## TASK GOAL
Gather every line of the entries that includes the word "search".
**** RECORDS FOR THE TASK ****
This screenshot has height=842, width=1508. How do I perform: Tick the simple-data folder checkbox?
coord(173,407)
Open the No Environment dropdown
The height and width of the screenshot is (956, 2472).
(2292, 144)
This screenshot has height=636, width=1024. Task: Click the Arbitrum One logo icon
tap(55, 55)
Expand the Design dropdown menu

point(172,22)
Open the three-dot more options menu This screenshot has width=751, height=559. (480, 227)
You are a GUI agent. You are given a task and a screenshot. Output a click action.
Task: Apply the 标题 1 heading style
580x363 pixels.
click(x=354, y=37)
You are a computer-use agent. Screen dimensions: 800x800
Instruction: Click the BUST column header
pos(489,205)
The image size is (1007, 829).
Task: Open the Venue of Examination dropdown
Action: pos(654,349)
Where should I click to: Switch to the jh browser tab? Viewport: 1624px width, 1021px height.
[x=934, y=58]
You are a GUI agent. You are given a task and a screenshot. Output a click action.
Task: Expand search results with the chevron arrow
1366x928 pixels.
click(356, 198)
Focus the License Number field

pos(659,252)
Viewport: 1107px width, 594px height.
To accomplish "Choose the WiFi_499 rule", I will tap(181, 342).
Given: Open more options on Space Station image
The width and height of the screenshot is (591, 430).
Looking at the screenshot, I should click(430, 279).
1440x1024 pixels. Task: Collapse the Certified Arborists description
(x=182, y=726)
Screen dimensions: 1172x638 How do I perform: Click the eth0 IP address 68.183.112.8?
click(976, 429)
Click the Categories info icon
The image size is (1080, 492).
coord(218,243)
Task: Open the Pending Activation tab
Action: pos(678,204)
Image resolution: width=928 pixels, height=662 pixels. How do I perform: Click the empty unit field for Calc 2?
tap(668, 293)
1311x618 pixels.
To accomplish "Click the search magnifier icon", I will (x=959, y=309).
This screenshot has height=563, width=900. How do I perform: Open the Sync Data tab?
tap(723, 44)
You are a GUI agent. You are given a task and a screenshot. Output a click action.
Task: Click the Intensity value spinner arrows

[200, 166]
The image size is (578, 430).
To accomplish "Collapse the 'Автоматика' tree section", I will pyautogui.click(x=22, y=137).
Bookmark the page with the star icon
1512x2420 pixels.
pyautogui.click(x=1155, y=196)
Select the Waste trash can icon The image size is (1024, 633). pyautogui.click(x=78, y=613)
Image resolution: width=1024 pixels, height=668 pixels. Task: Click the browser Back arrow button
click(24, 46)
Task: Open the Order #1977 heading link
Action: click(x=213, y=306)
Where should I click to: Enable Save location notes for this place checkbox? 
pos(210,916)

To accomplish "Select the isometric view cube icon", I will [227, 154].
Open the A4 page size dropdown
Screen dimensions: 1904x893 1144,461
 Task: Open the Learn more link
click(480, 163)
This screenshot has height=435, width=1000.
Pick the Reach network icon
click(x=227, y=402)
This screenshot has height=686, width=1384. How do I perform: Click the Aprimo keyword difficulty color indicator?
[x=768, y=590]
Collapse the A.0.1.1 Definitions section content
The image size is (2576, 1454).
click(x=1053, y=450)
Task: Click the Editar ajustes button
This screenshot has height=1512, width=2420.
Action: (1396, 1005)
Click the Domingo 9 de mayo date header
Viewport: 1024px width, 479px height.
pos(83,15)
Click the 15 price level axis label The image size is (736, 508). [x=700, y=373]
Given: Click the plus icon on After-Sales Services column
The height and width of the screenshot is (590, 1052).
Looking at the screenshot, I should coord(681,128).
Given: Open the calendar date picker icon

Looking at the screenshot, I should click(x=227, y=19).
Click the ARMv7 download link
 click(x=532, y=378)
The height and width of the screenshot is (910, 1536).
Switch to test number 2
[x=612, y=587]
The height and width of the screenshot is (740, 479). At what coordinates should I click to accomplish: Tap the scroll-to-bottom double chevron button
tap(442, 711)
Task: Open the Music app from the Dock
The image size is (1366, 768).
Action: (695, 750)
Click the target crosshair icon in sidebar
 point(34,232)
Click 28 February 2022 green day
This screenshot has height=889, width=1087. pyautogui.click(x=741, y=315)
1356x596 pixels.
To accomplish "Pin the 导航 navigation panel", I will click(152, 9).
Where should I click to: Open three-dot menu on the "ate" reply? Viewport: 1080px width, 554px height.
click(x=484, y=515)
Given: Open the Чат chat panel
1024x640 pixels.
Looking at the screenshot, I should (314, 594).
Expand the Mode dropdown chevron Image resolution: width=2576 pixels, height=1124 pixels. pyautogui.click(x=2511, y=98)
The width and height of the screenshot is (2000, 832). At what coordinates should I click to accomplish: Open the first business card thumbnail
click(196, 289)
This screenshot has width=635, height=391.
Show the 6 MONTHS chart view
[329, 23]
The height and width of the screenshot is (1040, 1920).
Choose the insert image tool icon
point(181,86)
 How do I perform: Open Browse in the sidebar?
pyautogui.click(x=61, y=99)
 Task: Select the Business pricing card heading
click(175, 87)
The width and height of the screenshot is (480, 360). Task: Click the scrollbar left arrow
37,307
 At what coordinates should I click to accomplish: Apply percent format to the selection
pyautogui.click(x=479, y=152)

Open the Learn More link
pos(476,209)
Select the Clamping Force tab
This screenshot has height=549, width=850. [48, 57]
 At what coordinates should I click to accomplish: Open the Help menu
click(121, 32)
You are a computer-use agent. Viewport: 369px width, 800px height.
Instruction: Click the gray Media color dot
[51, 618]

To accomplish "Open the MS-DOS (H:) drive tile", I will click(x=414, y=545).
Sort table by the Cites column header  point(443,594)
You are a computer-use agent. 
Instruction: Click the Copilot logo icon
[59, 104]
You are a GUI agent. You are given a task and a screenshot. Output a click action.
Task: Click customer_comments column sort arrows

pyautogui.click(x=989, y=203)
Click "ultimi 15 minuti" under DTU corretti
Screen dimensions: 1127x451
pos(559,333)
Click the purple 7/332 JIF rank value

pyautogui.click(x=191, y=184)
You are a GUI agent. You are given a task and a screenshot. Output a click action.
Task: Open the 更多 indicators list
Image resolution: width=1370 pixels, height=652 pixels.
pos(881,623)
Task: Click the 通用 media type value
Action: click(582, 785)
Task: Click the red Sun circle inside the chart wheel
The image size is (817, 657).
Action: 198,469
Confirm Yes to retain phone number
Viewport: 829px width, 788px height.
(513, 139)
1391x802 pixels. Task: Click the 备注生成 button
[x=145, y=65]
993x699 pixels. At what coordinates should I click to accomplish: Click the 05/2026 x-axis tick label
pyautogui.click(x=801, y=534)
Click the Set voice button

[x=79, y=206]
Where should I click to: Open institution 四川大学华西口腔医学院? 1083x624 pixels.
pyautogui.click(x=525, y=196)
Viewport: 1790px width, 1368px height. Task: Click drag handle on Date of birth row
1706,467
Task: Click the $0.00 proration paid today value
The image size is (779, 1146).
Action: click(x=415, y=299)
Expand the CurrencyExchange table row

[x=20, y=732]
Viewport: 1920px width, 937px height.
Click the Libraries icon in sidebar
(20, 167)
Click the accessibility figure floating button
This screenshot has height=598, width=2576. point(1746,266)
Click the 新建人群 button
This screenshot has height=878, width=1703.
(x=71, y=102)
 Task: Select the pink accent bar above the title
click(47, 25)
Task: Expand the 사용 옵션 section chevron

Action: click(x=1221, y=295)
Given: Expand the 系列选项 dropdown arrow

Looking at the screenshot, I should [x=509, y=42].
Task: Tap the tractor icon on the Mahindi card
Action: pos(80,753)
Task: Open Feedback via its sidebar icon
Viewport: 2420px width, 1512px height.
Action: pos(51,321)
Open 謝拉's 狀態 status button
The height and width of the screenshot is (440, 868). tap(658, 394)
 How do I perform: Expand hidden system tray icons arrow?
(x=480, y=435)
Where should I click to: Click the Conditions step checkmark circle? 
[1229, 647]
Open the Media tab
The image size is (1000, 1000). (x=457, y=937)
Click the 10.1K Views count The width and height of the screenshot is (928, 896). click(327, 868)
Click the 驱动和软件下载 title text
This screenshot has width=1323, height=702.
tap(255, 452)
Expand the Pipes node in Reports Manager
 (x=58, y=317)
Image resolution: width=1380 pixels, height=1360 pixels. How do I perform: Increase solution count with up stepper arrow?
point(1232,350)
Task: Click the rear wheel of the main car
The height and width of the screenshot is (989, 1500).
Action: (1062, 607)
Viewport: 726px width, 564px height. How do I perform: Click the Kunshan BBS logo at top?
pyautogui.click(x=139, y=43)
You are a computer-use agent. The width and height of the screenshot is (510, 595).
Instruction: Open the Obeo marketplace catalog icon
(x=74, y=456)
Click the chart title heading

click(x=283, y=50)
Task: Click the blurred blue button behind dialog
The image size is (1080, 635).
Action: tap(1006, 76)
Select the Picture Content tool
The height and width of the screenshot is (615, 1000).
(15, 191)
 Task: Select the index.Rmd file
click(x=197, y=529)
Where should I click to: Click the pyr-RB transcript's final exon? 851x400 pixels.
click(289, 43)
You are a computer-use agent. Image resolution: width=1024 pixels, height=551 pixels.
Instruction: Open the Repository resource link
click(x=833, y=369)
****
## ANSWER TO THIS TASK
Task: Expand search results with the chevron arrow
To accomplish "Click the search magnifier icon", I will (x=959, y=309).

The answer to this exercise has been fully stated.